* **Work item**:
Transcription, pictures excluded: write out the data below exactly.

━━━ Data under study

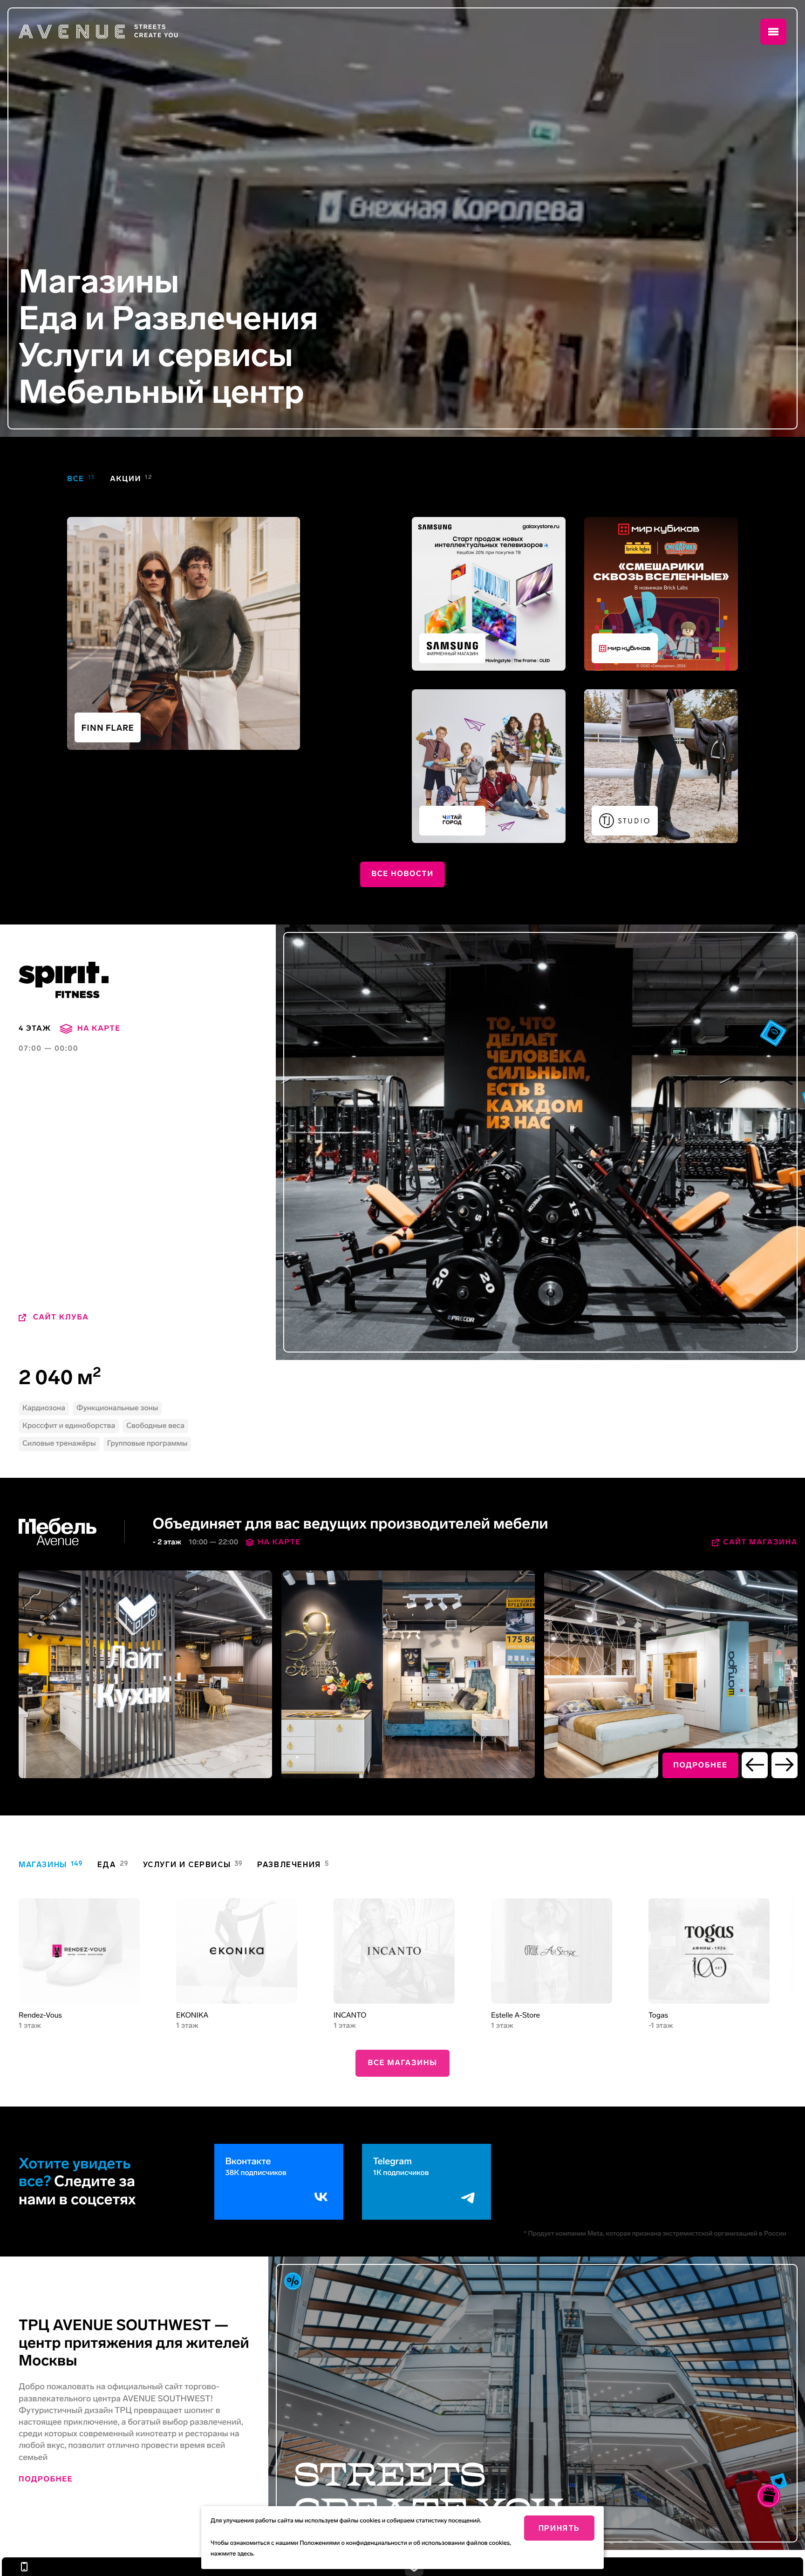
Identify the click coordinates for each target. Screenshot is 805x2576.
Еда (48, 318)
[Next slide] (784, 1765)
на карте (99, 1028)
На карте (279, 1542)
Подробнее (46, 2479)
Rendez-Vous (40, 2015)
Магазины (99, 282)
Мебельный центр (161, 392)
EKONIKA (192, 2015)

━━━━━━

* **Output**:
Identify the click coordinates for each target. Screenshot is 805x2576.
Еда (48, 318)
[Next slide] (784, 1765)
на карте (99, 1028)
На карте (279, 1542)
Подробнее (46, 2479)
Rendez-Vous (40, 2015)
Магазины (99, 282)
Мебельный центр (161, 392)
EKONIKA (192, 2015)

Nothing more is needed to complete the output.